How the Process Works

  1. Charge preparation. The material is pre-weighed and placed into the lower mold half. For thermosets, this is usually a sheet molding compound (SMC), bulk molding compound (BMC), or a pre-measured puck of powder or pellets. For rubber, it’s a pre-formed blank.
  2. Compression. The upper mold half closes under hydraulic pressure — typically 500 to 2,500 PSI on the material. The heat (250–400°F for most thermosets) causes the material to flow and fill the cavity.
  3. Curing. The material cross-links (thermosets) or solidifies under sustained heat and pressure. Cure times range from 30 seconds to several minutes depending on part thickness and material.
  4. Demolding. The mold opens and the part is ejected. Unlike thermoplastics, thermoset parts can be demolded hot — they won’t soften or deform.

Common Materials

  • Sheet Molding Compound (SMC) — Glass fiber + polyester resin in sheet form. The standard for large structural panels. High strength-to-weight ratio.
  • Bulk Molding Compound (BMC) — Chopped glass + polyester resin in a putty-like form. Better for complex 3D shapes than SMC.
  • Phenolic — Excellent heat resistance and electrical insulation. Circuit breakers, cookware handles, industrial components.
  • Melamine — Hard, glossy, heat-resistant. Dinnerware, countertop laminates.
  • Rubber (natural and synthetic) — Seals, gaskets, bushings, vibration mounts. Compression molding is the primary method for large rubber parts.
  • Carbon fiber / pre-preg composites — Aerospace and automotive structural components. Pre-impregnated fiber sheets are layered in the mold and cured under heat and pressure.

What It Costs

Cost Element Typical Range
Simple compression mold (steel) $5,000 – $25,000
Complex heated mold with shear edges $25,000 – $100,000
Per-part cost (medium complexity) $5 – $100

Tooling is simpler than injection molds (no runners, gates, or cooling channels), so it’s generally cheaper.
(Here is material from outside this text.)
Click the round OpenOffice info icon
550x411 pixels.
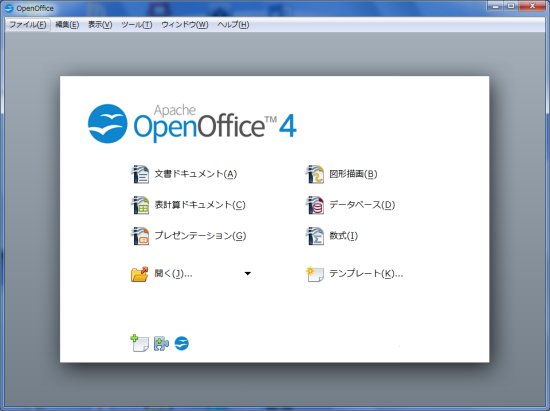[182, 343]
The trade-off is longer cycle times and more manual labor per part.

Design Considerations

  • Material flow. Compression molding has shorter flow lengths than injection molding. Very thin walls or long flow paths may not fill completely. Charge placement matters.
  • Flash. Excess material squeezes out at the parting line. Mold design (shear edges vs. land areas) controls flash, but secondary trimming is almost always required.
  • Fiber orientation. In SMC and BMC, glass fibers orient as the material flows. This affects strength and can cause warping. Understand the flow pattern for structural parts.
  • Wall thickness. Can be thicker than injection molding without sink marks (thermosets cure uniformly). 3–12 mm is typical; thicker is possible but extends cure time.
  • Inserts. Metal inserts can be placed in the mold before compression. Common for threaded fastener points and electrical contacts.
  • Draft. 1–3° recommended. Parts tend to grip the mold tightly after curing.

Compression vs. Injection Molding

Factor Compression Molding Injection Molding
Best materials Thermosets, composites, rubber Thermoplastics
Tooling cost Lower Higher
Cycle time Longer (1–5 min) Shorter (15–60 sec)
Part size Can be very large Limited by clamp tonnage
Labor More manual Highly automated
Fiber length Longer (stronger parts) Shorter (sheared by screw)
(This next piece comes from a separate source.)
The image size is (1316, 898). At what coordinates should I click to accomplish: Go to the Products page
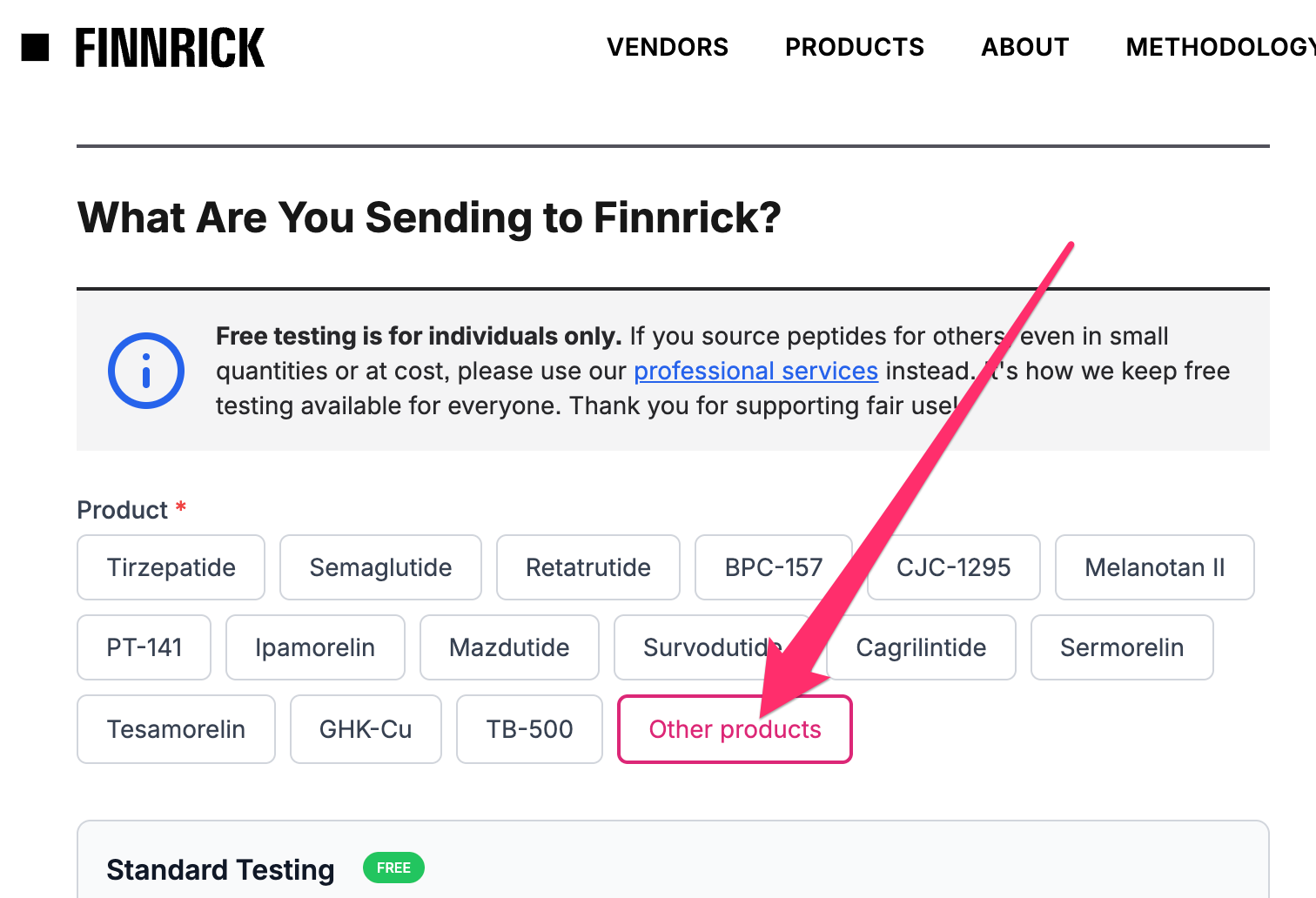(855, 47)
When to Use Compression Molding

  • Thermoset or composite materials (SMC, BMC, phenolic, rubber)
  • Large, relatively flat parts (panels, covers, housings)
  • Parts requiring high strength-to-weight ratio (fiber-reinforced)
  • Medium production volumes (100 to 50,000+)
  • Thick sections that would cause problems in injection molding
  • Rubber seals, gaskets, and vibration-dampening components

When to Consider Alternatives

Bottom Line

Compression molding owns the thermoset and composite space. When your material needs to cure rather than cool — or when you need long fiber reinforcement for structural performance — compression molding delivers results that injection molding simply can’t match. The process is less automated and slower per cycle, but the parts it produces are among the strongest and most durable in plastics manufacturing.